Mumias Sugar acting MD sheds light into the politics surrounding the management of embattled miller

The one-time country’s leading sugar producer Mumias Sugar is dead, or rather dying! Or is it? Vested political interests are making management of Mumias sugar industry inefficient and causing the miller not to attain self-sufficiency in sugar production.

Company acting managing director Isaac Sheunda said bad politics was infiltrating the entire system as the miller grapples with its revival strategy amid biting shortage of raw material.

Mr Sheunda, who was appointed to the management seat in an acting capacity in mid-January after serving as the company’s chief security officer for 15 years, has shed light into the politics surrounding the management of the one-time country’s leading sugar producer.

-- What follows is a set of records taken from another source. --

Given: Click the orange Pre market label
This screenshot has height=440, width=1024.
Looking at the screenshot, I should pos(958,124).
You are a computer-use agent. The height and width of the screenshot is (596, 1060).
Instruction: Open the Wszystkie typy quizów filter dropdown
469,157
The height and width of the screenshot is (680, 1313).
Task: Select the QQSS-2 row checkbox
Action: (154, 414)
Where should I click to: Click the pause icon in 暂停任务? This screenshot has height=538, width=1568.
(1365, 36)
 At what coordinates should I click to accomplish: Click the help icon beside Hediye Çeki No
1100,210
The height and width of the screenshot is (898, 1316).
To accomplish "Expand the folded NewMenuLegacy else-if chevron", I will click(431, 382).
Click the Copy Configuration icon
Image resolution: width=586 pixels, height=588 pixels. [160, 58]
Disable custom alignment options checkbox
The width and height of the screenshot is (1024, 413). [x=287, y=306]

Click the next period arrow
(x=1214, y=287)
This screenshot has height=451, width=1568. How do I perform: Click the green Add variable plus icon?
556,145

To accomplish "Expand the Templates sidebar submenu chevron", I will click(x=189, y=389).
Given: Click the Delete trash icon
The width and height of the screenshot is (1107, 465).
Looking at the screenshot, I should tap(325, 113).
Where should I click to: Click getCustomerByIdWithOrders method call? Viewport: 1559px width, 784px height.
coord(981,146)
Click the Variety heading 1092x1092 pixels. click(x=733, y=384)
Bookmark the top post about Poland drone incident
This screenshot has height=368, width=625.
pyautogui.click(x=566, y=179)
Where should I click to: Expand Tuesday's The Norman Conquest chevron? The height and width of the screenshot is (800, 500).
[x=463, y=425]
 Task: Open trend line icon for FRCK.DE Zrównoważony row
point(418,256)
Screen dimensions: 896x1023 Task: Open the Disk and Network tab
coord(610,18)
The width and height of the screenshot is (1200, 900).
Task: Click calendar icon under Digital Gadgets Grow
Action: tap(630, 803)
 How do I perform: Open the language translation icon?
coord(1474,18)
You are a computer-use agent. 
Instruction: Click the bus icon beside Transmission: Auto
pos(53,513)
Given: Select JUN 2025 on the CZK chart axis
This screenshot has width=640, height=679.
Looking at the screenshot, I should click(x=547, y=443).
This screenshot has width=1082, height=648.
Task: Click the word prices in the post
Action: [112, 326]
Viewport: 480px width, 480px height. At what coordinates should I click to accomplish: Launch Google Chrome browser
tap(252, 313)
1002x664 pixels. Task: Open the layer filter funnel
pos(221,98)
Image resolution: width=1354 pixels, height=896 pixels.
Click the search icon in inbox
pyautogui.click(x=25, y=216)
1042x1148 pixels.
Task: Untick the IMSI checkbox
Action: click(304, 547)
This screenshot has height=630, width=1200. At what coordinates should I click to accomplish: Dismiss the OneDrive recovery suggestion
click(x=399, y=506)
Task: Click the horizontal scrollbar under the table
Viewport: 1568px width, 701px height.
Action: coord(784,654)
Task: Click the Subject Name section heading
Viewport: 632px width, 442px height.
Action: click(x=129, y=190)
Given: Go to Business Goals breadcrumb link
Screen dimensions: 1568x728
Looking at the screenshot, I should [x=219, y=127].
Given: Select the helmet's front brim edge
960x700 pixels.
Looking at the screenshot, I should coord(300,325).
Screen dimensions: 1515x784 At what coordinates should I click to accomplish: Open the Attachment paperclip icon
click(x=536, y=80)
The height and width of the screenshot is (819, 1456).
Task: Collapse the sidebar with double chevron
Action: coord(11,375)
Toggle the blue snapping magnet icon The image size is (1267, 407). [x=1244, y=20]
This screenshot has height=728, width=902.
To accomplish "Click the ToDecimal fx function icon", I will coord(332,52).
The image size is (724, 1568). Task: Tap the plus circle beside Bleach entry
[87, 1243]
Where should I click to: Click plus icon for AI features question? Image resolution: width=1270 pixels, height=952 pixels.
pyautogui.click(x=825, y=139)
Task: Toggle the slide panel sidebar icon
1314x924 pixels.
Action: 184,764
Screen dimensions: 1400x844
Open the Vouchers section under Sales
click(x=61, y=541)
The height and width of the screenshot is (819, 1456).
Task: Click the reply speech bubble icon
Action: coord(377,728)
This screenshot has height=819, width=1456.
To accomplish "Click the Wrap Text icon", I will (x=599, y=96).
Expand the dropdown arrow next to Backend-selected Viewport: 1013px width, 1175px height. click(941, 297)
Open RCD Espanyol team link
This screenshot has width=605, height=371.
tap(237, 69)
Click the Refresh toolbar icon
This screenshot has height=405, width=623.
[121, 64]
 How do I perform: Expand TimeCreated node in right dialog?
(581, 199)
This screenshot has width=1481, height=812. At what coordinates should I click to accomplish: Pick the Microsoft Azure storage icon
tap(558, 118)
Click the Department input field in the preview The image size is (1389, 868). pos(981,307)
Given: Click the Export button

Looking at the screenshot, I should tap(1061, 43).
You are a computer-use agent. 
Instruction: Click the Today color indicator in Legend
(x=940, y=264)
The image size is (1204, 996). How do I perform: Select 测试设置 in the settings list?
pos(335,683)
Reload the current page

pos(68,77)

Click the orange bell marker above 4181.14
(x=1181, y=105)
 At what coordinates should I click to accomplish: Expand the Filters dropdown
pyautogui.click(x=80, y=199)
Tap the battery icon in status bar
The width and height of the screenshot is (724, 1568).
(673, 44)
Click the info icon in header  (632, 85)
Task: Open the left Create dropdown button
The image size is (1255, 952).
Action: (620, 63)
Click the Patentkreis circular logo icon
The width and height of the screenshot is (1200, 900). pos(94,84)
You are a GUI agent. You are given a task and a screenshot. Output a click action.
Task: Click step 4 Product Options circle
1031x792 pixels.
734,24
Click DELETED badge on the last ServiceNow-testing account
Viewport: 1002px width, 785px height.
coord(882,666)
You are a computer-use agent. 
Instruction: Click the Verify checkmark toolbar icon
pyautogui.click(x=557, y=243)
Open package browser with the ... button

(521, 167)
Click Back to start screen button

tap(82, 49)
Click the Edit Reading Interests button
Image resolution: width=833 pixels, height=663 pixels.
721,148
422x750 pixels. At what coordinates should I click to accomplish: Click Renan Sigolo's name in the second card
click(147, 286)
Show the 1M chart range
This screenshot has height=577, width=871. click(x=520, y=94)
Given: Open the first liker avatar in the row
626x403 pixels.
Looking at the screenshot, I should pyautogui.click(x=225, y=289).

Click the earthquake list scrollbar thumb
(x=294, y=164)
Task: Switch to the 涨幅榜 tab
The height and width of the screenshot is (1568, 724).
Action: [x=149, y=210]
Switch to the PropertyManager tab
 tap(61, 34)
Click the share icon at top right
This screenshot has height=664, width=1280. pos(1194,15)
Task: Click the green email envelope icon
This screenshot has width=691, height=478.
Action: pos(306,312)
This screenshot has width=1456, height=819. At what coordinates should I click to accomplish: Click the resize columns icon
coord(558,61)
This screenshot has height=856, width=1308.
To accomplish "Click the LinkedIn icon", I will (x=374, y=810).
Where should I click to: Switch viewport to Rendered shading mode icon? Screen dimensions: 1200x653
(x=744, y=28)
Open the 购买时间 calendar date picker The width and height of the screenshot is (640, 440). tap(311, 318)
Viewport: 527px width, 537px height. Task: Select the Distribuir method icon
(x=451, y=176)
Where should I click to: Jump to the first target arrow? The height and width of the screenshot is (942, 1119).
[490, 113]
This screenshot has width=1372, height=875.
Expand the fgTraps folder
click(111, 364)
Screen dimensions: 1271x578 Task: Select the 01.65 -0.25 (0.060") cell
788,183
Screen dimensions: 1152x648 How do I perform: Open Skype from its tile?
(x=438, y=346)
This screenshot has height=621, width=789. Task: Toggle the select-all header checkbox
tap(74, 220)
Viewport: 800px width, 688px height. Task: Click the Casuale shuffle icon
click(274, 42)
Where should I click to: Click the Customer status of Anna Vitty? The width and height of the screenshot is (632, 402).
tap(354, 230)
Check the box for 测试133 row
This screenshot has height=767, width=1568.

A section of the Mumias Sugar Factory. FILE PHOTO | NMG

Mr Sheunda blamed a section of politicians from Kakamega County of frustrating efforts to revive the ailing miller that is riding high on debts.

He said politicians who have benefited from the factory through dubious deals with the former management were opposed to the change of guard at the miller that has in the recent years been producing half of all sugar consumed in the country.

Speaking to journalists at the company’s main office in Mumias recently, Mr Sheunda attributed the company’s decline to two MPs.

Workers arrange packets of sugar on a conveyor belt at the Mumias sugar factory in western Kenya, April 29, 2010. REUTERS/Noor Khamis

The former Sukari Sacco chairman claimed the politicians were conspiring against his elevation because they fear he might follow up on them because he understands what they have did at the factory.

“They are worried about my appointment because they were in power when this company was at its peak. We know what they did here and they understand how Mumias went down,” said Mr Sheunda.

He claimed one of the MPs engaged in shoddy contracts with the former management that fleeced the company billions of shillings while another influenced employment of his relatives to safeguard his interests in the company.

Mr Sheunda’s allegations follow similar concerns from Mr Errol Johnson, who quit from the company management in 2017 amid claims that politicians wanted him to pay a fee in order for the company to be given the Sh3 billion government bailout cash.

Mr Johnson unceremoniously surrendered his job after leaving behind a letter that revealed how the miller was a cash cow for politicians

The government has pumped more than Sh3.7 billion meant to turn around the factory operations but there is little to show for the money.